● What to produce
Using the opinion letter below, say whether each statement agrees with it, answering yes or no and quoting the deciding words: (a) Inspirato LLC is a Delaware limited liability company; (b) the Public Warrant Shares total 7,175,000 shares of Class A Common Stock; (c) Thayer is to be renamed Inspirato Incorporated after the Business Combination closes.

● Document text

=======

EX-5.1 3 d301575dex51.htm EX-5.1 EX-5.1

Exhibit 5.1

 

LOGO  

Wilson Sonsini Goodrich & Rosati

Professional Corporation

650 Page Mill Road

Palo Alto, California 94304-1050

O: 650.493.9300

F: 650.493.6811

February 11, 2021

Thayer Ventures Acquisition Corporation

25852 McBean Parkway

Valencia, CA 91335

Re: Registration Statement on Form S-1

Ladies and Gentlemen:

We have acted as counsel to Inspirato LLC, a Delaware limited liability company (“Inspirato LLC”), and have been requested by Inspirato LLC to provide you with this opinion in connection with the Registration Statement on Form S-1 (the “Registration Statement”), filed by Thayer Ventures Acquisition Corporation, a Delaware corporation (“Thayer” or the “Company”, which shall be renamed to Inspirato Incorporated following the closing of the proposed business combination (the “Business Combination”) pursuant to that certain Business Combination Agreement, dated of June 30, 2021, as amended, by and among Thayer, Passport Merger Sub I Inc., a Delaware corporation and wholly-owned subsidiary of Thayer, Passport Merger Sub II Inc., a Delaware corporation and wholly-owned subsidiary of Thayer, any blocker merger sub that becomes party by executing a joinder thereto, KPCB Investment I, Inc., a Delaware corporation, Inspirato Group, Inc., a Delaware corporation, W Capital Partners III IBC, Inc., a Delaware corporation, any Non-Party Blocker (as defined therein), Passport Company Merger Sub, LLC, a Delaware limited liability company and Inspirato LLC), with the Securities and Exchange Commission (the “Commission”) in connection with the registration under the Securities Act of 1933, as amended (the “Securities Act”), of the (i) offer and sale of (A) 8,625,000 shares of the Company’s Class A common stock, $0.0001 par value per share (the “Class A Common Stock”), underlying certain outstanding public warrants (the “Public Warrant Shares”) and (B) 7,175,000 shares of Class A Common Stock underlying private placement warrants (such warrants, the “Private Warrants” and such shares, the “Private Warrant Shares” and together with the Public Warrant Shares, the “Warrant Shares”) and (ii) offer and resale of (A) up to 7,175,000 Private Warrants, (B) up to 7,175,000 Private Warrant Shares and (C) up to 8,850,384 shares of Class A Common Stock (the “PIPE Shares”), which are expected to be issued to certain of the selling securityholders in a private placement that is exempt from the registration requirements under the Securities Act, pursuant to the terms of the subscription agreements between the Company and each such selling securityholder (the “Subscription Agreements”), immediately prior to the closing of the Business Combination.

=======

● Dataset extract
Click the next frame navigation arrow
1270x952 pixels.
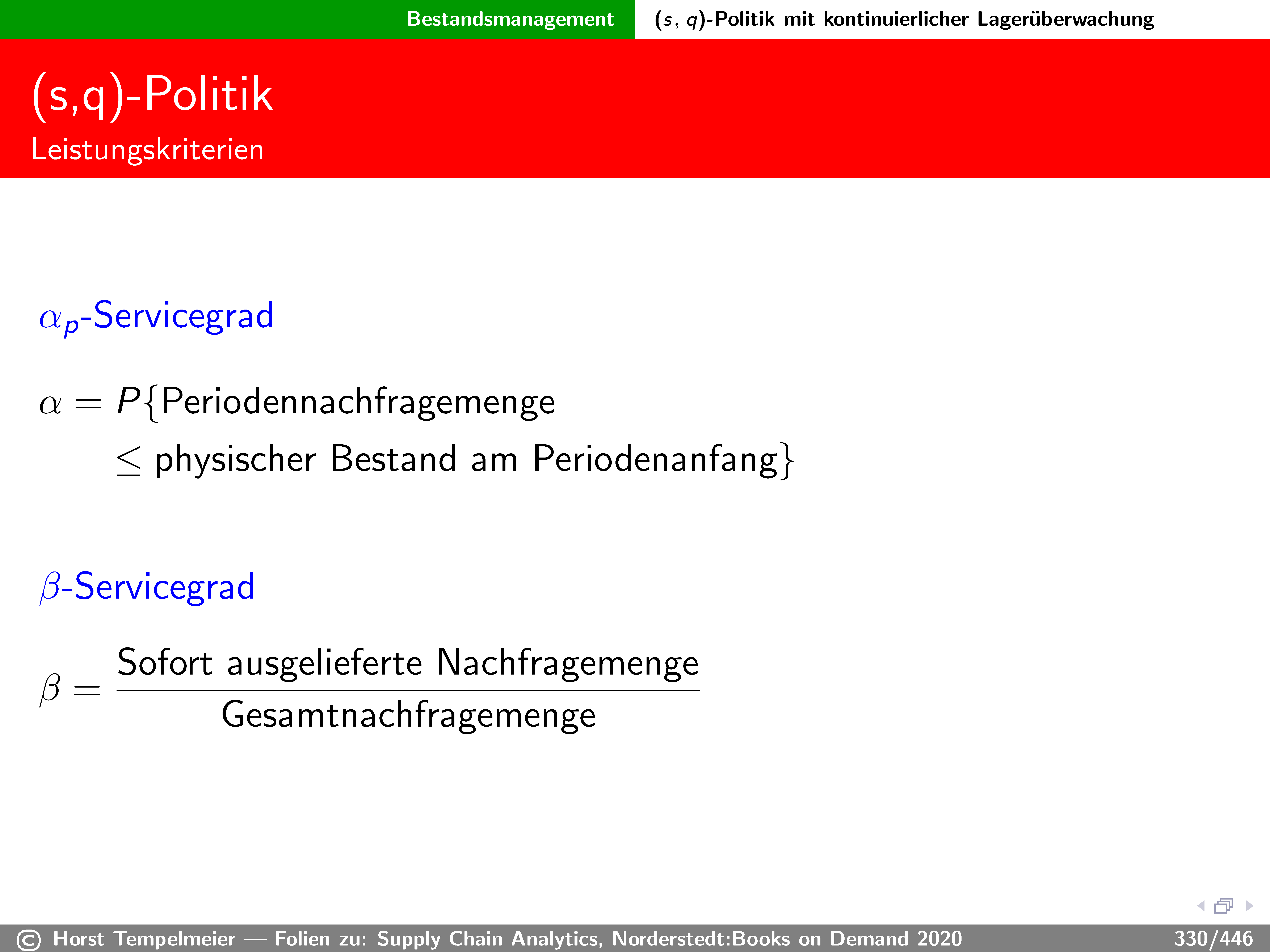1249,906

=======

● Solution below
(a) Yes: "Inspirato LLC, a Delaware limited liability company"
(b) No: "8,625,000 shares of the Company’s Class A common stock, $0.0001 par value per share (the “Class A Common Stock”), underlying certain outstanding public warrants (the “Public Warrant Shares”)"
(c) Yes: "which shall be renamed to Inspirato Incorporated following the closing of the proposed business combination"